The film’s key moments are set to Charli XCX’s superlative soundtrack. An innovative pop artist who always understands the assignment, Charli has tapped into the elemental agonies of the original text with far more lucidity than Fennell, and the film is much improved by her involvement. Hell, it would have probably been amazing if XCX (Bronte-worthy real name: Charlotte Aitchison) had thrown on a corset and played Cathy herself.

Ultimately, Fennell clearly set out to create something massive and infectious; an overblown romantic confection so high on sex and itself that you just had to love it. But by unfettering Cathy and Heathcliff from the “restrictions” of their canonical chastity—in the original text, the pair never consummate their tortured relationship—Fennell has shrunk her protagonists beyond recognition, making their epic passions feel almost pedestrian.
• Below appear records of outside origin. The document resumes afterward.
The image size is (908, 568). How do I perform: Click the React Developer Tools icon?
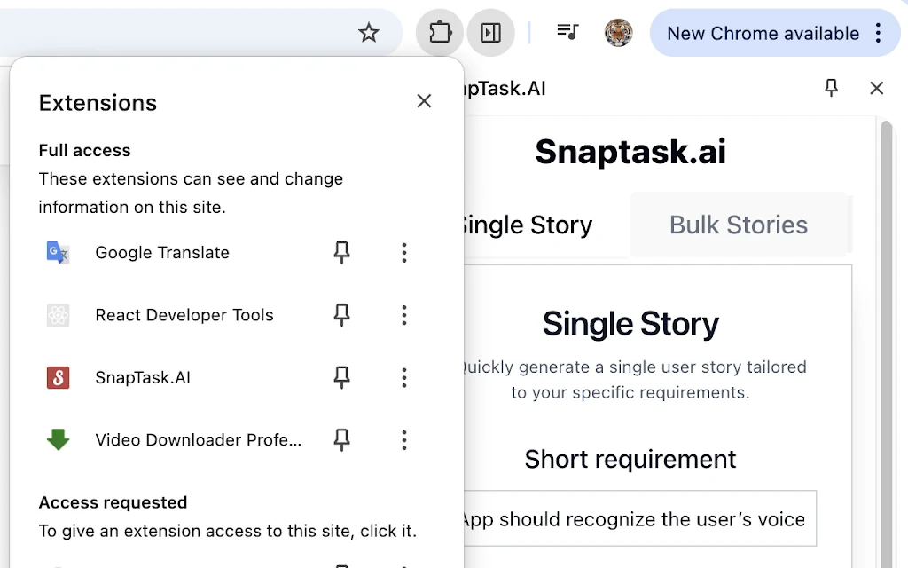pyautogui.click(x=59, y=315)
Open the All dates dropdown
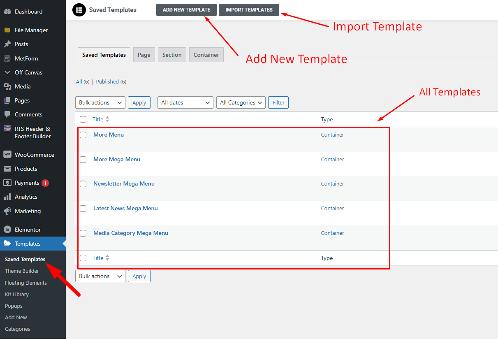This screenshot has height=339, width=498. 185,102
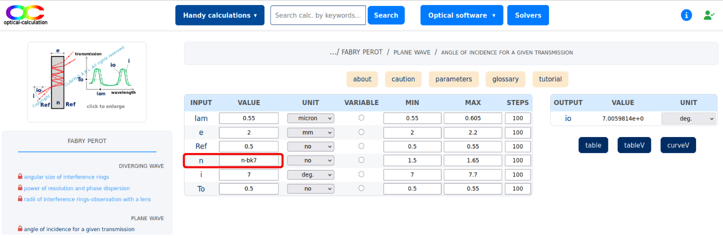The image size is (723, 238).
Task: Click lock icon beside power of resolution
Action: click(x=20, y=188)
An unfathomably dark and toxic lifelong connection between two genuinely depraved people is reduced to a torrid affair that’s broken off when one participant feels too guilty to continue.
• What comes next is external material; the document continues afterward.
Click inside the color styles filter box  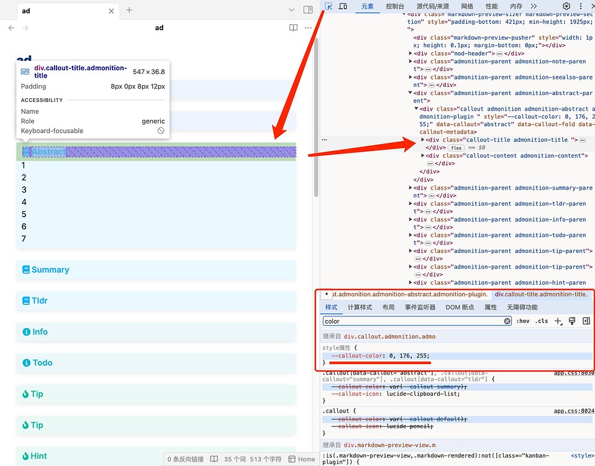pos(410,321)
Eventually, a despondent Heathcliff rebounds with a vaguely icky dom-sub dalliance with Cathy’s sister-in-law. Allison Oliver’s portrayal of the singularly pathetic Isabella Linton is the best thing about the movie; at my screening, the audience rippled with uproarious laughter after Isabella’s every squeaky-voiced utterance, and boy, does she get down in this movie. She gifts Cathy a doll adorned with her own hair. She openly lusts after Heathcliff and crawls around on the floor like a dog at his behest.
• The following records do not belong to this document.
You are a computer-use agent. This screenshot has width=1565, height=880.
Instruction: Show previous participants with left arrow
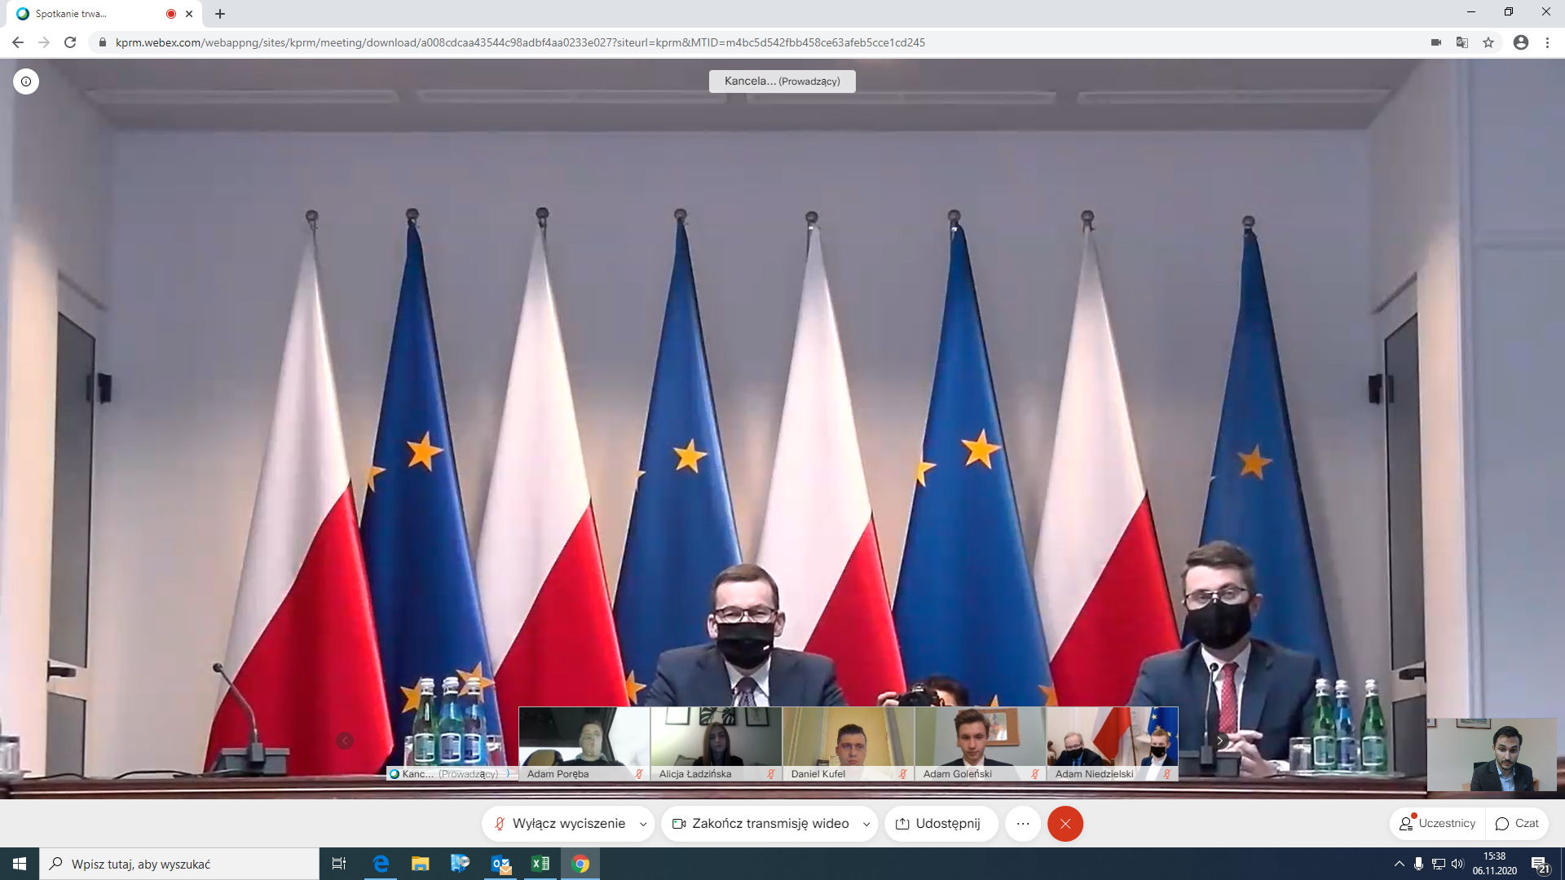pyautogui.click(x=345, y=741)
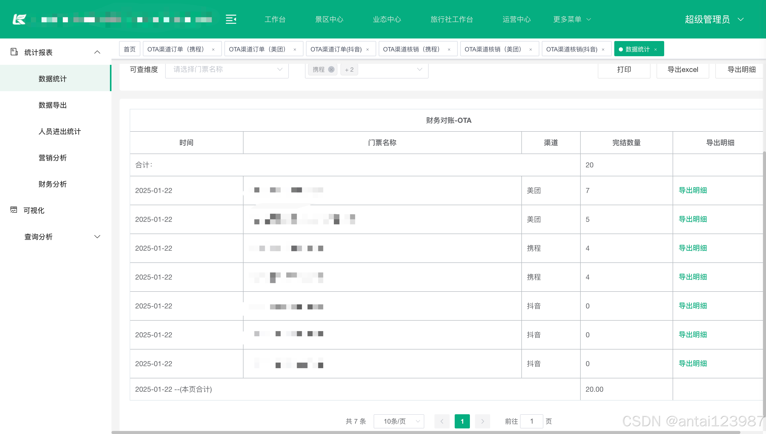766x434 pixels.
Task: Click the 导出excel button
Action: click(x=683, y=69)
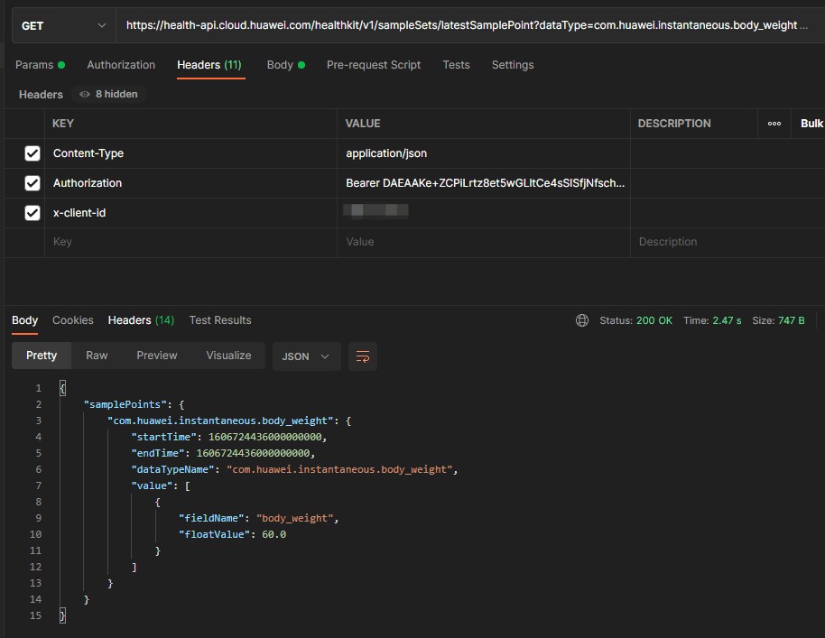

Oliver definitively plants her flag in her introductory scene. Having fled Wuthering Heights, Cathy listens at the Lintons’ garden wall as a goofily over-earnest Isabella regales her brother with a breathless, beat-by-beat breakdown of Romeo and Juliet. Isabella’s monoglue functions as an utterly succinct meta-summary of “Wuthering Heights,” the movie, as a whole, a film that feels like a quirky, shallow friend whispering the broad strokes of the book’s story into your ear. Sure, she’s getting a few plot points wrong, and she’s leaving several things out, and she seems to be inventing several bodice-heaving sex scenes where previously there were none. But the sound of her voice is musical and lovely and you’re enjoying the scent of her perfume as it washes over you. In other words, you’re having fun, so perhaps the finer details don’t really matter.